-- Source records follows --

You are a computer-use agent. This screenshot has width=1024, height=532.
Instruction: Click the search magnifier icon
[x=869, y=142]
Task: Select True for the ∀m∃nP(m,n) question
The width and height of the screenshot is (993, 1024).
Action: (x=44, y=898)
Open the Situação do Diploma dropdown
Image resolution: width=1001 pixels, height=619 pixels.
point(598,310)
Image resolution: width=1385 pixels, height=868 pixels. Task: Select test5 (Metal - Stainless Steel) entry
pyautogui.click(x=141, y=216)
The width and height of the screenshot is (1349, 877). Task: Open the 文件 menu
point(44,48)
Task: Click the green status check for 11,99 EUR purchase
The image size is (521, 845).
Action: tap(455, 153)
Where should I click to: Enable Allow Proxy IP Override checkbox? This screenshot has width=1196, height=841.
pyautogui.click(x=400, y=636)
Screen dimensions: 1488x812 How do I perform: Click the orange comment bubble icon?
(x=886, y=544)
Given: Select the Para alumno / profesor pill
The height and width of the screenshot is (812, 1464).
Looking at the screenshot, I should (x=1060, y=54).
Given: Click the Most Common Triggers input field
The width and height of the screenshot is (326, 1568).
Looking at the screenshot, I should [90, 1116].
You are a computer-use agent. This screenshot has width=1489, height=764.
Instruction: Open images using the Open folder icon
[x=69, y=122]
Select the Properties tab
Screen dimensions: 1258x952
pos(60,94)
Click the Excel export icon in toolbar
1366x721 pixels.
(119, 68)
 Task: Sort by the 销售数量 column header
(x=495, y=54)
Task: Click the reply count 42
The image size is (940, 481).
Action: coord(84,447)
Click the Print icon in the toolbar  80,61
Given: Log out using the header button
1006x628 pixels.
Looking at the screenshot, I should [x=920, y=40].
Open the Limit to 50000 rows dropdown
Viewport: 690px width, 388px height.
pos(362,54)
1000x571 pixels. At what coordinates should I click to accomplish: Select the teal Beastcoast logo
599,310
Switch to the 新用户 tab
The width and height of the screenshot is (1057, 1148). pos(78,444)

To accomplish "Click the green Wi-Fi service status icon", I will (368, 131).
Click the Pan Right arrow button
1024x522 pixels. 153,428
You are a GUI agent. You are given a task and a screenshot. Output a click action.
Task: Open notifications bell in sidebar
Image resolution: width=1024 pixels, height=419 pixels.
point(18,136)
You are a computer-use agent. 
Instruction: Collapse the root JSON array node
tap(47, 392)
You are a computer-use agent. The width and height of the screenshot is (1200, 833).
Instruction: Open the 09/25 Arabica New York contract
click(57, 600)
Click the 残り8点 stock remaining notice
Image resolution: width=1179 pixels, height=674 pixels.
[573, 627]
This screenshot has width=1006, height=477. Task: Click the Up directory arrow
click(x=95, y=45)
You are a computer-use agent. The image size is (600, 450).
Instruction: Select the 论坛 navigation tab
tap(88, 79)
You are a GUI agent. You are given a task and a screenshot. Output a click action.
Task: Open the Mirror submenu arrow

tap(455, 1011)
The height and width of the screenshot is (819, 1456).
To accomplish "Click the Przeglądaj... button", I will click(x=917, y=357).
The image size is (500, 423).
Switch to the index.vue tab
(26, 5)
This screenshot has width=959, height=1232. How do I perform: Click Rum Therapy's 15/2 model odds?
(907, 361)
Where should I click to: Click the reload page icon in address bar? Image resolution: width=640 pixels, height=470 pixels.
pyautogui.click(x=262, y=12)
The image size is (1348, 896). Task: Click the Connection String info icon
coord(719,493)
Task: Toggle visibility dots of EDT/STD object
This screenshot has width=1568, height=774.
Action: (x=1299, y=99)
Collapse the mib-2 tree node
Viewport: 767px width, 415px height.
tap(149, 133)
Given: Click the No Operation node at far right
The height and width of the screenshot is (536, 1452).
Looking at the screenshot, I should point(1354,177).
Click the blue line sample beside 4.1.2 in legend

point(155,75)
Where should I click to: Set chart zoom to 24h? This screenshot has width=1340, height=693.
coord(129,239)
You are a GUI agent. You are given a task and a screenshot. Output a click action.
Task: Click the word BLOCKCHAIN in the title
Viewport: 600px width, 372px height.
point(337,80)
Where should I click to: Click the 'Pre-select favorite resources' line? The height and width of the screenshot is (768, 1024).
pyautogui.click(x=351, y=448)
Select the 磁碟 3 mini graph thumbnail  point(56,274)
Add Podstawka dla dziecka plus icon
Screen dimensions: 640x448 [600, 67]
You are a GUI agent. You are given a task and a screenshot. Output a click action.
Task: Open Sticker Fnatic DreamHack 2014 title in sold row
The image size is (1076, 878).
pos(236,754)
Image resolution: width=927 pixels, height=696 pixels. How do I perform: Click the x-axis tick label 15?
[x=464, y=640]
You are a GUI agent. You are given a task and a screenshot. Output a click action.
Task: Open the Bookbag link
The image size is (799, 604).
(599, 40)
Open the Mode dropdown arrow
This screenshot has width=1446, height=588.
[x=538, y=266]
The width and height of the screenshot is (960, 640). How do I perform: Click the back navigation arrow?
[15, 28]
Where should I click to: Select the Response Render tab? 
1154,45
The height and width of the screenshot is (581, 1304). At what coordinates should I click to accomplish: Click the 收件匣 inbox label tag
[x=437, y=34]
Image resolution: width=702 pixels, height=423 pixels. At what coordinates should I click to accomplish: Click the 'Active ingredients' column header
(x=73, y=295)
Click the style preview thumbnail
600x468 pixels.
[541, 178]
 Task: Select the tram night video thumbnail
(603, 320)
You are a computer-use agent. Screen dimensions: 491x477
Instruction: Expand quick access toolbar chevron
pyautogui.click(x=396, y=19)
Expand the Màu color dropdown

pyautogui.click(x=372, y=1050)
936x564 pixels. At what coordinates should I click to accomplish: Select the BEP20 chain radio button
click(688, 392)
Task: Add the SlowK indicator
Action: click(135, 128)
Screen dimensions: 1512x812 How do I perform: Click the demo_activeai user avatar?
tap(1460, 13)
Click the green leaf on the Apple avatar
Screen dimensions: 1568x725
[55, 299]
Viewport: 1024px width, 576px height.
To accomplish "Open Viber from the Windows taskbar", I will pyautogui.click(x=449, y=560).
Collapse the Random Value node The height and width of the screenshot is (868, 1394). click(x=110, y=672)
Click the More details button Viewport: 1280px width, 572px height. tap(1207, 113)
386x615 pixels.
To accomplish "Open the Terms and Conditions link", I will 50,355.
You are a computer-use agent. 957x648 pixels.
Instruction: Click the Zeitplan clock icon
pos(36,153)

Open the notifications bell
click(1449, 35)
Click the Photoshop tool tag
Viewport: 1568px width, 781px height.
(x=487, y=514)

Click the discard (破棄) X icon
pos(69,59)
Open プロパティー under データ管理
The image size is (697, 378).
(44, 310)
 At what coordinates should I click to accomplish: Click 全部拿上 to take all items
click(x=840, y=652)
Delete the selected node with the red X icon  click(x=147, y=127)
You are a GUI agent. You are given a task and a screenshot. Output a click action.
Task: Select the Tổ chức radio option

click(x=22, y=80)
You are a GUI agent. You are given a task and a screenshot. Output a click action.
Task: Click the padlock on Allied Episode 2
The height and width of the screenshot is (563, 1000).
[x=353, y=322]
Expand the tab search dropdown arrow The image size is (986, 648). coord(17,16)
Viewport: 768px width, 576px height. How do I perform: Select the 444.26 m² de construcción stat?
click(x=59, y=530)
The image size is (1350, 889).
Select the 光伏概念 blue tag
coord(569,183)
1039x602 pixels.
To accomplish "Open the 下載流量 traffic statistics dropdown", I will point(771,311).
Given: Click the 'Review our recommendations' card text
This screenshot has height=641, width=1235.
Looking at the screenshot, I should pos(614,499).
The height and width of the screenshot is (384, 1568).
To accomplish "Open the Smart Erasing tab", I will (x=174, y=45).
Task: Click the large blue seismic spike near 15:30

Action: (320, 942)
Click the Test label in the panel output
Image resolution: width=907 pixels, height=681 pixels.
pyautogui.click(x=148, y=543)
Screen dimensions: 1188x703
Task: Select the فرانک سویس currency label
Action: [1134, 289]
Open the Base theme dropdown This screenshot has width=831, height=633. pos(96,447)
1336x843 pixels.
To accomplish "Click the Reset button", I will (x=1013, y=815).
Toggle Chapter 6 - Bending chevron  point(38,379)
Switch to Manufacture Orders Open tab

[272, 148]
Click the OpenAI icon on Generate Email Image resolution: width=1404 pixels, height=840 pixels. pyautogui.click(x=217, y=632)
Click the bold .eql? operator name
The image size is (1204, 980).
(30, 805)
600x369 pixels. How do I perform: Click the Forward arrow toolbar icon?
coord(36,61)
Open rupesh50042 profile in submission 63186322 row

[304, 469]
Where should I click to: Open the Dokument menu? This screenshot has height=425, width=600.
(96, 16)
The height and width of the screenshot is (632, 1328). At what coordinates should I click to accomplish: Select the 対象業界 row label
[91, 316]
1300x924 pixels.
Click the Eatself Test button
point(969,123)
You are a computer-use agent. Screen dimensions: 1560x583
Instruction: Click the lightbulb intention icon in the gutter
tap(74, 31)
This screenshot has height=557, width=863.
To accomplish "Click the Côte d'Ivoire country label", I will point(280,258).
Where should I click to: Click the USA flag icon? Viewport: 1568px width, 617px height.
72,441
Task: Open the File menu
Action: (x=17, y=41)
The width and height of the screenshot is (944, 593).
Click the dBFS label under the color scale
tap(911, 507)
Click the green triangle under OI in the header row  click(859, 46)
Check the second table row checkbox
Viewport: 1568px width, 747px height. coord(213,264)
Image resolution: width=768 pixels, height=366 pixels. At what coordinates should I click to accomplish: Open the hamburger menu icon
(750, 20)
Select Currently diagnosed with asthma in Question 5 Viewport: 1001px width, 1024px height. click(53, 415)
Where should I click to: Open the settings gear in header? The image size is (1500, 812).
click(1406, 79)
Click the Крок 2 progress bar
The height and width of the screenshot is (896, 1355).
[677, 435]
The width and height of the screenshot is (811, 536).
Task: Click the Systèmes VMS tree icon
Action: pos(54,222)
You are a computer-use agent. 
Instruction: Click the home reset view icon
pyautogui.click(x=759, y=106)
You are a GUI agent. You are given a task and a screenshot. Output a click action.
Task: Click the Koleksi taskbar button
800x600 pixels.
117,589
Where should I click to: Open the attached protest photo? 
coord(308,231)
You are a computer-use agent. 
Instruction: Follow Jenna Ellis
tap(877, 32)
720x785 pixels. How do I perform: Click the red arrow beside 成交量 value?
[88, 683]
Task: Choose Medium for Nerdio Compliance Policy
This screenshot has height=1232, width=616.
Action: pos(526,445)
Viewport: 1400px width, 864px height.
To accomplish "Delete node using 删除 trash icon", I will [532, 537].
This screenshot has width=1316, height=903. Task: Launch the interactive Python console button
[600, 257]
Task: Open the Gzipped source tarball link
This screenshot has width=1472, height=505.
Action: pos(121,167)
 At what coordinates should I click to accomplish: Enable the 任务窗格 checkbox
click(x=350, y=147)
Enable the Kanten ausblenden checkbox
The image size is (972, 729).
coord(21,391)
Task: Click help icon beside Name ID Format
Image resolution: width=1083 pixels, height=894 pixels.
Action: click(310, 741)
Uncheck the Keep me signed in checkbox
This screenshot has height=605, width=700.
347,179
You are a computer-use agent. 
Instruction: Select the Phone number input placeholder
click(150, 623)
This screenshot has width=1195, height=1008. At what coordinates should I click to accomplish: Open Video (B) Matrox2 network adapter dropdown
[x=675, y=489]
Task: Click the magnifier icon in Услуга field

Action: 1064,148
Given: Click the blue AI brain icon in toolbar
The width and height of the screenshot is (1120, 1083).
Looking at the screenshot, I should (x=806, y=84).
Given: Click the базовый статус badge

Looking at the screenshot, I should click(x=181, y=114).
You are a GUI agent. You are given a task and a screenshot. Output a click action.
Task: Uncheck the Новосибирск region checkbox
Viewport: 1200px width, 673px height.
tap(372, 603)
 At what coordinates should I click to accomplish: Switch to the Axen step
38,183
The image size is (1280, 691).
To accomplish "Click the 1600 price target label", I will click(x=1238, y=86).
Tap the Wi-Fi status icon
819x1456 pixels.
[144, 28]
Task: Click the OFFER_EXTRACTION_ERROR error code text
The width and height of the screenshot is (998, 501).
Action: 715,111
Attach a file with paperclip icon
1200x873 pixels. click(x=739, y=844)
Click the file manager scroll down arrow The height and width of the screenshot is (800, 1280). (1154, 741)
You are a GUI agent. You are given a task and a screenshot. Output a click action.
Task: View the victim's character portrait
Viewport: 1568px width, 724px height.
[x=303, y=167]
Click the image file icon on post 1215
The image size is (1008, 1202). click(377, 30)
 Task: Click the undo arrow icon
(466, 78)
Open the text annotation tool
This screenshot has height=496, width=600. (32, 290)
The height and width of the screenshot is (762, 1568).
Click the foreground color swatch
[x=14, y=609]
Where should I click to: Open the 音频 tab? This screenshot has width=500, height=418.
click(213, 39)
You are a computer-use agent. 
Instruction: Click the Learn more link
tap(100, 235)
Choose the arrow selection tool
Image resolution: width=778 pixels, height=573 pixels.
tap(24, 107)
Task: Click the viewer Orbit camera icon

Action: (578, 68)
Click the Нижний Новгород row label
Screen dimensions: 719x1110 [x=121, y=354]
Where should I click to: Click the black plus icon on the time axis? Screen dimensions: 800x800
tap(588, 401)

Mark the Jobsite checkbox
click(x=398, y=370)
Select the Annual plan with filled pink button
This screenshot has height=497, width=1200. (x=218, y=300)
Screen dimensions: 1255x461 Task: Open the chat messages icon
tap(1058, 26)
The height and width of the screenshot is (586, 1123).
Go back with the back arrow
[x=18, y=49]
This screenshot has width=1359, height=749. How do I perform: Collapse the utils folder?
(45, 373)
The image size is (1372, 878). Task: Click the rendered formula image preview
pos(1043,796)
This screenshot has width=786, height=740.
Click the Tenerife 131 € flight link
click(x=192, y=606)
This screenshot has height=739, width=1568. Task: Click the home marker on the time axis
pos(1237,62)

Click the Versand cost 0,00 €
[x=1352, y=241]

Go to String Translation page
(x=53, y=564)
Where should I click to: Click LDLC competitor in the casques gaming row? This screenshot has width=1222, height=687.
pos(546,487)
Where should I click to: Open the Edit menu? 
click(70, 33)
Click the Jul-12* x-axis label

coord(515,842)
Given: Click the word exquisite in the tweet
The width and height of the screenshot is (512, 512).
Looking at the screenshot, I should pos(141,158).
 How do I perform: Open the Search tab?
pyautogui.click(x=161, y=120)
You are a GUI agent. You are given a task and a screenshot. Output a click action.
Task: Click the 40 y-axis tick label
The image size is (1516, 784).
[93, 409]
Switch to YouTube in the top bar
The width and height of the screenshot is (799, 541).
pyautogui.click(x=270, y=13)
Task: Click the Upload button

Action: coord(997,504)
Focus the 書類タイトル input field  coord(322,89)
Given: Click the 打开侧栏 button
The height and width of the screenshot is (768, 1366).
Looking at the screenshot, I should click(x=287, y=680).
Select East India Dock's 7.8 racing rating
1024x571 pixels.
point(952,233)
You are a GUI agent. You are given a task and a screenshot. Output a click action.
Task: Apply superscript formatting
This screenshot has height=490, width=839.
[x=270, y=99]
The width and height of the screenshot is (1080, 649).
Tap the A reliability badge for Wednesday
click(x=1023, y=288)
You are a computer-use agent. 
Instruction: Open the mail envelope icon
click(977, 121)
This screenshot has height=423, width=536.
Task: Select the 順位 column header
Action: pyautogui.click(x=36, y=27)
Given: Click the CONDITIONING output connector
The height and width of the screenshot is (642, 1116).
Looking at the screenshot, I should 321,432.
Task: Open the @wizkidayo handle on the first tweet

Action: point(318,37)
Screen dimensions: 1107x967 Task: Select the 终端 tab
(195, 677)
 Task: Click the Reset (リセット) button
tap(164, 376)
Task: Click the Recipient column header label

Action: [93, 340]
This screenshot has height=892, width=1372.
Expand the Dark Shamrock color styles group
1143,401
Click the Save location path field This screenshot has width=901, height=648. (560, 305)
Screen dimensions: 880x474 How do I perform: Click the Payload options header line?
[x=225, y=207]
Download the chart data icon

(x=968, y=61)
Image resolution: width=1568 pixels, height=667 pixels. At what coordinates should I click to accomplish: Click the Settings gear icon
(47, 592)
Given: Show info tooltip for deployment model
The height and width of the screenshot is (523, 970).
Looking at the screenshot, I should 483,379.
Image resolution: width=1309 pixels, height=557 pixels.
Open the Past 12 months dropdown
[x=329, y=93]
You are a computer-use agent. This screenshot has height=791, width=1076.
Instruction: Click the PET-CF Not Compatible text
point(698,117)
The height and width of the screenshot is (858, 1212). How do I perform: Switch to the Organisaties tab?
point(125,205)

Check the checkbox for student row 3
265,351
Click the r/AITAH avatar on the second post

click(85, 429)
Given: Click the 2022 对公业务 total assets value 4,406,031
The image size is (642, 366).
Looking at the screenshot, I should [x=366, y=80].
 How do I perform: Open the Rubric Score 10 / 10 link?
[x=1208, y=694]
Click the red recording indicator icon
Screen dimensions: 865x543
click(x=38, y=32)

-- Source records concluded --

Directions>
From the entries above, return each line with the word "Toggle" in it.

Answer box>
Task: Toggle visibility dots of EDT/STD object
Toggle Chapter 6 - Bending chevron  point(38,379)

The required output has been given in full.